19 February 2024

Assessing environmental damage in Ukraine

"The environmental consequences of Russia’s full-scale invasion of Ukraine are arguably better documented than any conflict in history." 


Environmental damage and degradation have been historically overshadowed in the analyses of the impacts of war. However, the development of digital technologies such as satellite-derived imagery, combined with the growing attention of the international community, has helped increase attention on environmental issues in Ukraine. The country had a relatively developed environmental data monitoring system already in place, and this has positively influenced the collection of data after the start of the war. The conflict’s consequences are in fact very well documented by historical standards, yet a deeper assessment reveals considerable gaps in the country’s capacity for data collection and analysis, which unless addressed, will threaten Ukraine’s recovery and accountability goals.

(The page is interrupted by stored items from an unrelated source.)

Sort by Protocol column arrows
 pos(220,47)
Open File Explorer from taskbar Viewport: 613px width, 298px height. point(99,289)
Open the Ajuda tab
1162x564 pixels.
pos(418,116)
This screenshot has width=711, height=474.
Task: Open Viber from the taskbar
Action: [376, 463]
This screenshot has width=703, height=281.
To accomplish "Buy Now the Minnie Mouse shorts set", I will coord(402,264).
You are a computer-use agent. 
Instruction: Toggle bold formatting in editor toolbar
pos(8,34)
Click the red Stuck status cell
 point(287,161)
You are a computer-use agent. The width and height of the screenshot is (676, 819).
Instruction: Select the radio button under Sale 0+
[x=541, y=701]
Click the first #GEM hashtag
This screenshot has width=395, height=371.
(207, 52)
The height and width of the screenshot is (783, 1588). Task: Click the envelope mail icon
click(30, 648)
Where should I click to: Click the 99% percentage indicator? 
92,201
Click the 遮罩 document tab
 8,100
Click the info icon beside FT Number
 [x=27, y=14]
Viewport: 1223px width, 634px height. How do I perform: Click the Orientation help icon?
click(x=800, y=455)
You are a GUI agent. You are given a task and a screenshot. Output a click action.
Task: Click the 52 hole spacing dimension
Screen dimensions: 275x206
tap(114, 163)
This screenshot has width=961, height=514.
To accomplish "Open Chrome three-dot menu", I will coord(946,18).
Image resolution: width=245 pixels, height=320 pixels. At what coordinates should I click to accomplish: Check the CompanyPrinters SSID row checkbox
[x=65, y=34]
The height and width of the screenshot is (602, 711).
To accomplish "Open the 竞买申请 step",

Building on these considerations, the authors of the report provide a few recommendations to the Ukrainian government and its international partners:

  1. Support the development of environmental monitoring and assessment infrastructures, by providing the necessary material and financial resources. In particular, improve the integration and collaboration with other international data collection actors.
  2. Develop a strategy for data collection and preservation that entails integration of the evidence into the Hague Register of Damage.
  3. Create a monitoring plan of organizational needs that covers the period of recovery, reconstruction and EU alignment, and begin to build the required capacity. This should be designed to include nationally relevant environmental trends, public and community participation, and regional and international obligations.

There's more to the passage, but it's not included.